WHAT TO PRODUCE: Emit all the data exactly as provided.

Records excerpted from a collection
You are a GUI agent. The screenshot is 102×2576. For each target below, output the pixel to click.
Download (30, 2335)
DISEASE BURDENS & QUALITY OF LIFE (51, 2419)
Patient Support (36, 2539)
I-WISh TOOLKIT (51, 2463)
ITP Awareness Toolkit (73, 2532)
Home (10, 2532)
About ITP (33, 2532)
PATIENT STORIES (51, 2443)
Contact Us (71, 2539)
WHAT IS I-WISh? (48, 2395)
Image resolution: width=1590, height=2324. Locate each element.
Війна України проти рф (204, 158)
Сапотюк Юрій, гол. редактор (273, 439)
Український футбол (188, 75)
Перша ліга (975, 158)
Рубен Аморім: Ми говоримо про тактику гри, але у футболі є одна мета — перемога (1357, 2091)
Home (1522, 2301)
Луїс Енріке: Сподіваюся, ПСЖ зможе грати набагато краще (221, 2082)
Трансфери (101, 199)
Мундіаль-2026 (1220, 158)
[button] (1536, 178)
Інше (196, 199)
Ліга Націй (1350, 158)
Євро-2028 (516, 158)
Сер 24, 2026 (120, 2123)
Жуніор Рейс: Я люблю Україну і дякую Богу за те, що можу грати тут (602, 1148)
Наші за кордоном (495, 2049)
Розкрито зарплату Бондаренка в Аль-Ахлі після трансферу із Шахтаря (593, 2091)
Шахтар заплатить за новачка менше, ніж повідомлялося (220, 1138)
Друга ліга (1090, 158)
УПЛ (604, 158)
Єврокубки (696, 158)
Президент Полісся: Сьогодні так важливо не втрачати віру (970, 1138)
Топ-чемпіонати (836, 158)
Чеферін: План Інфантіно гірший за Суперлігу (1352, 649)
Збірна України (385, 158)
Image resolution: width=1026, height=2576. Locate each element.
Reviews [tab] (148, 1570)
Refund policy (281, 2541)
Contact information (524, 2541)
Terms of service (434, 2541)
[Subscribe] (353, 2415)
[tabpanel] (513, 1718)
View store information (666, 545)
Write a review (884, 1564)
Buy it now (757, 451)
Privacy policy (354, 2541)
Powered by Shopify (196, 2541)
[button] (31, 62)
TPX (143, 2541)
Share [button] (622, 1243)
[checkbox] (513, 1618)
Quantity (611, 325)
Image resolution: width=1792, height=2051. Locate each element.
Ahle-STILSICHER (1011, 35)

REPLY:
You are a GUI agent. The screenshot is 102×2576. For each target below, output the pixel to click.
Download (30, 2335)
DISEASE BURDENS & QUALITY OF LIFE (51, 2419)
Patient Support (36, 2539)
I-WISh TOOLKIT (51, 2463)
ITP Awareness Toolkit (73, 2532)
Home (10, 2532)
About ITP (33, 2532)
PATIENT STORIES (51, 2443)
Contact Us (71, 2539)
WHAT IS I-WISh? (48, 2395)
Image resolution: width=1590, height=2324. Locate each element.
Війна України проти рф (204, 158)
Сапотюк Юрій, гол. редактор (273, 439)
Український футбол (188, 75)
Перша ліга (975, 158)
Рубен Аморім: Ми говоримо про тактику гри, але у футболі є одна мета — перемога (1357, 2091)
Home (1522, 2301)
Луїс Енріке: Сподіваюся, ПСЖ зможе грати набагато краще (221, 2082)
Трансфери (101, 199)
Мундіаль-2026 (1220, 158)
[button] (1536, 178)
Інше (196, 199)
Ліга Націй (1350, 158)
Євро-2028 (516, 158)
Сер 24, 2026 (120, 2123)
Жуніор Рейс: Я люблю Україну і дякую Богу за те, що можу грати тут (602, 1148)
Наші за кордоном (495, 2049)
Розкрито зарплату Бондаренка в Аль-Ахлі після трансферу із Шахтаря (593, 2091)
Шахтар заплатить за новачка менше, ніж повідомлялося (220, 1138)
Друга ліга (1090, 158)
УПЛ (604, 158)
Єврокубки (696, 158)
Президент Полісся: Сьогодні так важливо не втрачати віру (970, 1138)
Топ-чемпіонати (836, 158)
Чеферін: План Інфантіно гірший за Суперлігу (1352, 649)
Збірна України (385, 158)
Image resolution: width=1026, height=2576. Locate each element.
Reviews [tab] (148, 1570)
Refund policy (281, 2541)
Contact information (524, 2541)
Terms of service (434, 2541)
[Subscribe] (353, 2415)
[tabpanel] (513, 1718)
View store information (666, 545)
Write a review (884, 1564)
Buy it now (757, 451)
Privacy policy (354, 2541)
Powered by Shopify (196, 2541)
[button] (31, 62)
TPX (143, 2541)
Share [button] (622, 1243)
[checkbox] (513, 1618)
Quantity (611, 325)
Image resolution: width=1792, height=2051. Locate each element.
Ahle-STILSICHER (1011, 35)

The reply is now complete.